======== Available data ========

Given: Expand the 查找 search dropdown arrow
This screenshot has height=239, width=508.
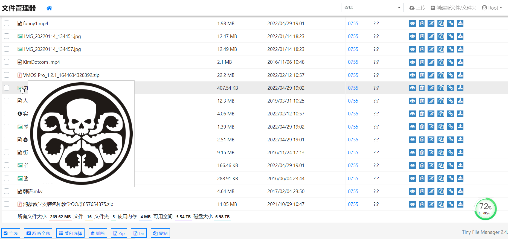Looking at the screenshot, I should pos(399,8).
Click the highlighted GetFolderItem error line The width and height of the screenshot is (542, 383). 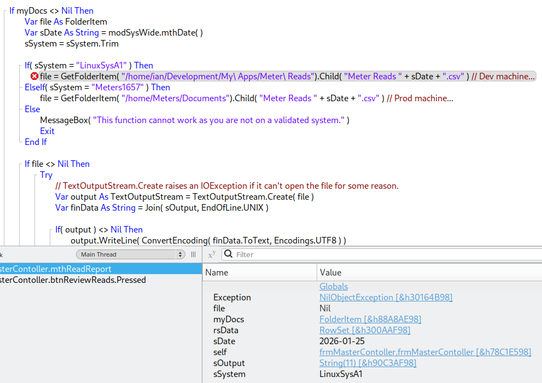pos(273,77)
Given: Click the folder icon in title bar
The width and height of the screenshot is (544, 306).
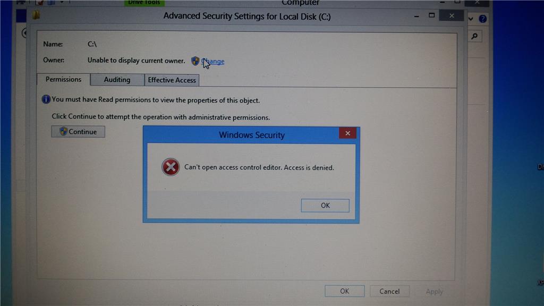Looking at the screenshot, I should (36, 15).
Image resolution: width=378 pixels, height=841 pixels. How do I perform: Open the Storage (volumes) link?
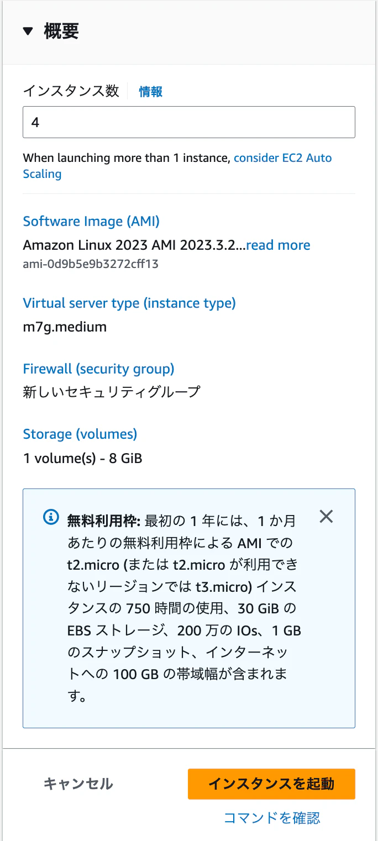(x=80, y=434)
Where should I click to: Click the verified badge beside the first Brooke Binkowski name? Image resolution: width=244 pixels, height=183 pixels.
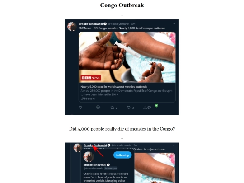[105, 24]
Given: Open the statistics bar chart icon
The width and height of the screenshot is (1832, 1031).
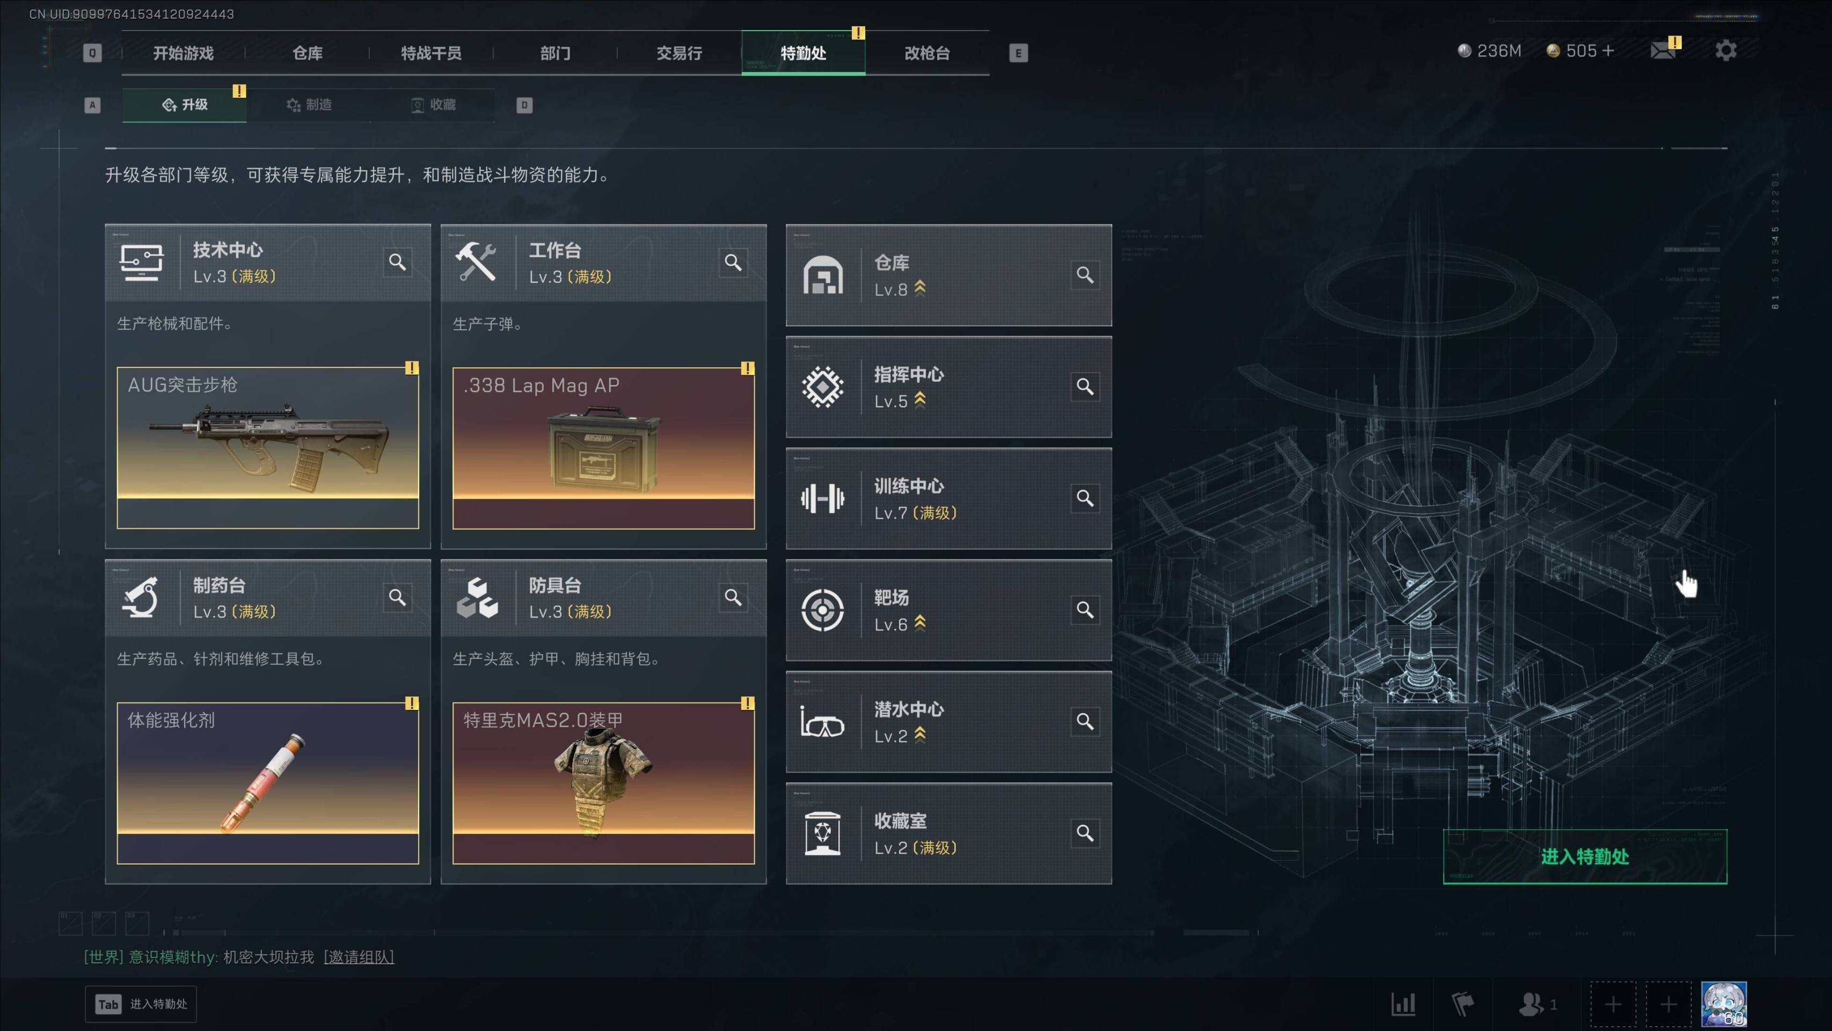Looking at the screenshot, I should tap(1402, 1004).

========
======== Available data ========

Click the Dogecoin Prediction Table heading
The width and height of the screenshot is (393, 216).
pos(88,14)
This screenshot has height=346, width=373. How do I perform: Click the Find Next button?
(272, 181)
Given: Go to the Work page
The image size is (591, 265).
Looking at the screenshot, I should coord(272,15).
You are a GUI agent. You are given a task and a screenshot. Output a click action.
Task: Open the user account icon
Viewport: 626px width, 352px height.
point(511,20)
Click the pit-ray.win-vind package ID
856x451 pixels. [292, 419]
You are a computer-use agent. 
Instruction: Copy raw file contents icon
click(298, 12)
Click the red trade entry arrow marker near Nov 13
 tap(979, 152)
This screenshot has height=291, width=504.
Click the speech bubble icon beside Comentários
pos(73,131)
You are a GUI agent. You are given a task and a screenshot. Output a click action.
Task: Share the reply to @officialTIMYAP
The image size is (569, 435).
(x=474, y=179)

========
======== Available data ========

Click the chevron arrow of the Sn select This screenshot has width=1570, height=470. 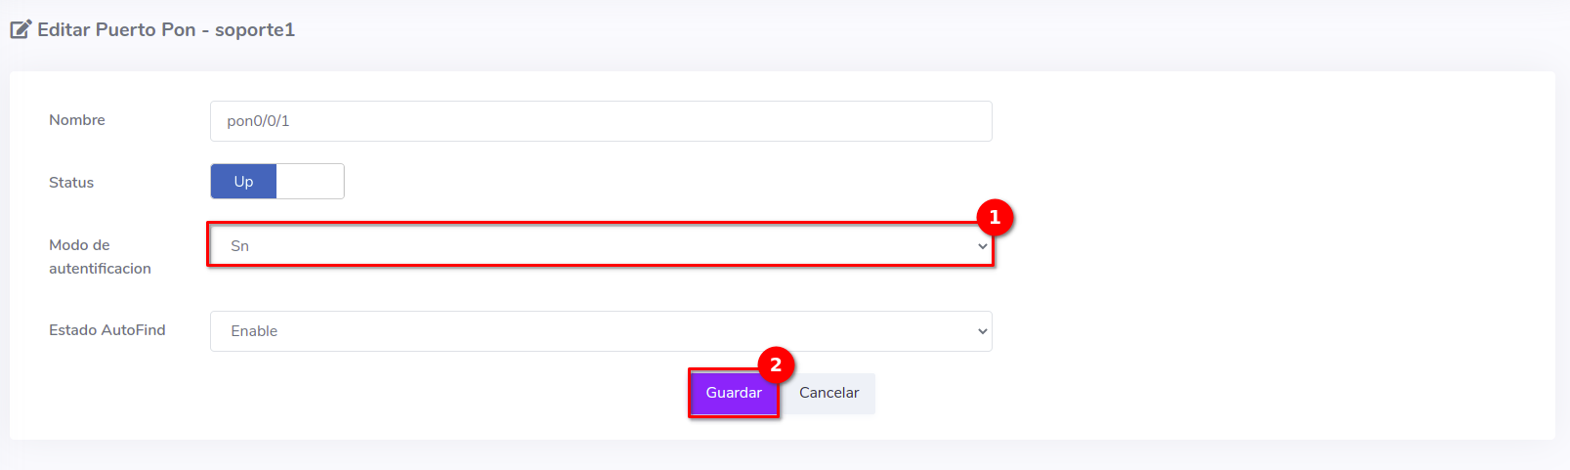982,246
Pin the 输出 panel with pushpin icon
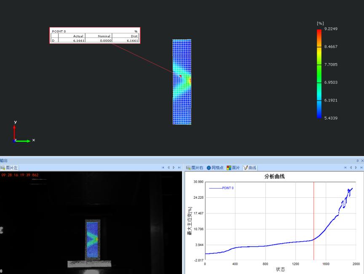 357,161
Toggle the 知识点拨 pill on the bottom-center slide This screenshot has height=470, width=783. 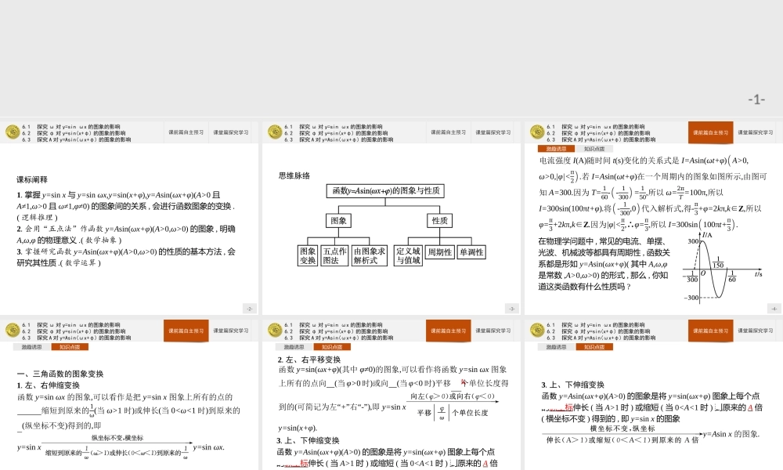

========

• **Your assignment**: Copy out, exactly and alone, the lines of the entries above between the ones holding "Given: Go to the Work page" and "Task: Open the user account icon", inclusive.

• **Finished task**:
Given: Go to the Work page
The image size is (591, 265).
Looking at the screenshot, I should coord(272,15).
You are a GUI agent. You are given a task and a screenshot. Output a click action.
Task: Open the user account icon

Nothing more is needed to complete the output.